U.S. Think Tank Calls for Talks on Redeploying Nukes to S.Korea

  • By Lee Min-seok

    January 20, 2023 13:24

    A leading U.S. think tank has called for South Korea and the U.S. to start discussing the redeployment of U.S. tactical nuclear weapons on the Korean Peninsula.
    The Center for Strategic and International Studies in a report urges South Korea and the U.S. to "lay pre-decisional groundwork for possible redeployment of U.S. low-yield nuclear weapons at some point in the future."
    It stresses the need to "consider allied tabletop planning exercises that would be explicitly pre-decisional and leave the timeline and scope of weapons deliberately ambiguous." In other words, the discussion would only have the character of a warning to North Korea over its escalating provocations and reassurance for South Koreans for now.
    The CSIS also expresses opposition to South Korea acquiring its own nuclear weapons. "Do not, under current circumstances, deploy U.S. tactical nuclear weapons to the Korean Peninsula [now] nor condone the acquisition of nuclear weapons by South Korea."

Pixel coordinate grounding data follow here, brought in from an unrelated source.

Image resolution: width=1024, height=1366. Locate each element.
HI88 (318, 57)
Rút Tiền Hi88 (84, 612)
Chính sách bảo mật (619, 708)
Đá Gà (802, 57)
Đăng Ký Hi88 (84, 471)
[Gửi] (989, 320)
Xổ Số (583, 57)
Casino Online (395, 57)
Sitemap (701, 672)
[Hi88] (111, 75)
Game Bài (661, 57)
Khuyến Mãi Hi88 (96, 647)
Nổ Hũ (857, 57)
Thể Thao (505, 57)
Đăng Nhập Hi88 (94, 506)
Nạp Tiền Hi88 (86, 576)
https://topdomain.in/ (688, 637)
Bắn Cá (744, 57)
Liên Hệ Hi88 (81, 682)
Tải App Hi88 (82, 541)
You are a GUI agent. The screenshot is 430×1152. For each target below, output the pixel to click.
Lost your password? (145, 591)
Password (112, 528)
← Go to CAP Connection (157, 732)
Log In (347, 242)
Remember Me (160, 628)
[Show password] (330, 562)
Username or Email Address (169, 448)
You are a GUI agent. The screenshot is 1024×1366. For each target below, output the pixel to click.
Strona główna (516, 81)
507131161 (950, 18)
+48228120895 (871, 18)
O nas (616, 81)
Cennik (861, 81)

    It also recommends that South Korea and the U.S. "create a framework for joint nuclear planning" similar to a NATO planning group and "potentially explore the prospects for multilateral nuclear umbrella guarantees by engaging other like-minded partners, such as the U.K. and France."

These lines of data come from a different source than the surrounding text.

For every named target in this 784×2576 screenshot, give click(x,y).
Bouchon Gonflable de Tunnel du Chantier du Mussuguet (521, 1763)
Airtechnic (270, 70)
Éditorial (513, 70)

    The report was published by a Korea working group at the center that consists of 14 experts and former U.S. government officials, including Joseph Nye of Harvard University, Richard Armitage, a former deputy secretary of state; Victor Cha, the CSIS' Korea chair and Vincent Brooks, a former chief of the U.S. Forces Korea.

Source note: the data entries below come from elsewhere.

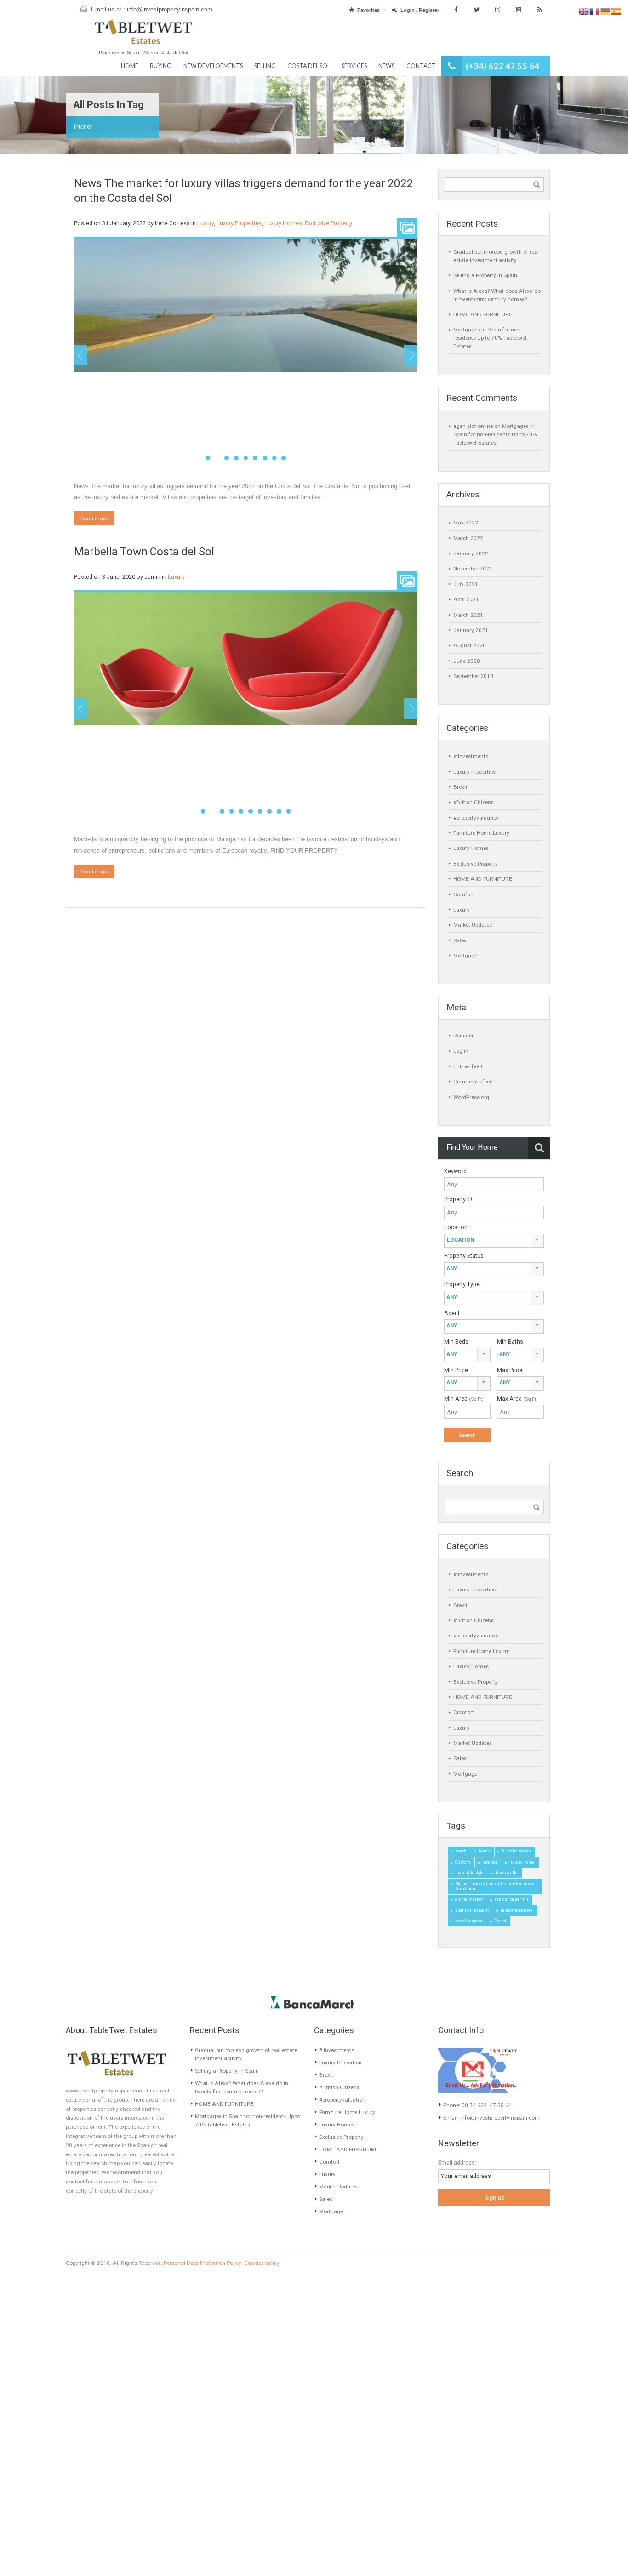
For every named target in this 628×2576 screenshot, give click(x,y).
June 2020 (466, 661)
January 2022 (470, 553)
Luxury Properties (239, 223)
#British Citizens (473, 802)
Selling (265, 66)
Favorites (368, 10)
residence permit (511, 1899)
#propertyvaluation (476, 818)
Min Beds (456, 1341)
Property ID (458, 1199)
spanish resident (472, 1910)
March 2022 (468, 538)
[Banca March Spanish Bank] (312, 2002)
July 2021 (465, 584)
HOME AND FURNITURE (482, 314)
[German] (605, 11)
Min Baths (510, 1341)
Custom (462, 1862)
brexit (484, 1851)
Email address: (457, 2162)
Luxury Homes (283, 223)
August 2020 (469, 645)
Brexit (460, 787)
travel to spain (469, 1921)
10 (288, 811)
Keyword (455, 1171)
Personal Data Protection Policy (202, 2263)
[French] (594, 11)
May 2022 (465, 522)
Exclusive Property (328, 223)
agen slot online (473, 426)
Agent (452, 1313)
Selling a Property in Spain (485, 275)
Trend (500, 1921)
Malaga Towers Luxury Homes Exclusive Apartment (494, 1886)
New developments (213, 66)
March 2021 (468, 615)
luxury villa (507, 1872)
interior (489, 1862)
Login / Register (419, 10)
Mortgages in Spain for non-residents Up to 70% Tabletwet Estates (490, 337)
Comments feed (473, 1081)
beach (461, 1851)
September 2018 (473, 676)
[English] (584, 11)
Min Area (464, 1398)
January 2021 (470, 630)
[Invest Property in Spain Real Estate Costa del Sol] (143, 36)
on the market (469, 1899)
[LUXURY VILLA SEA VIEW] (245, 305)
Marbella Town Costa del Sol (144, 551)
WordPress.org (471, 1097)
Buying (160, 66)
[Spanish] (616, 11)
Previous (80, 355)
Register (463, 1035)
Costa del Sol (308, 66)
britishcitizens (516, 1851)
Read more (94, 518)
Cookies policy (262, 2263)
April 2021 (466, 599)
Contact (421, 66)
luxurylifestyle (469, 1872)
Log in (460, 1051)
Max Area (517, 1398)
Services (354, 66)
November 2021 (472, 568)
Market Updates (472, 925)
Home (129, 66)
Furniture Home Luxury (481, 833)
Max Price (509, 1370)
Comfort (463, 894)
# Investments (470, 756)
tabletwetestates (517, 1910)
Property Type (462, 1284)
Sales (460, 940)
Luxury (205, 223)
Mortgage (465, 955)
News (386, 66)
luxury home (522, 1862)
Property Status (464, 1255)
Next (410, 355)
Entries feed (467, 1066)
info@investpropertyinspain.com (169, 9)
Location (456, 1227)
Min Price (456, 1370)
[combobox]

    The report warns that "North Korea's increasing weapons capabilities, its threats to use nuclear weapons for offensive purposes, and the vulnerability of U.S. national missile defense interceptors to North Korean multiple independent reentry vehicle technologies have led the South Koreans to question the credibility of U.S. extended deterrence."
    The threats are "generating doubts among U.S. allies in the region that Washington would put one of its own cities at risk by responding to a North Korean attack on an ally," it adds.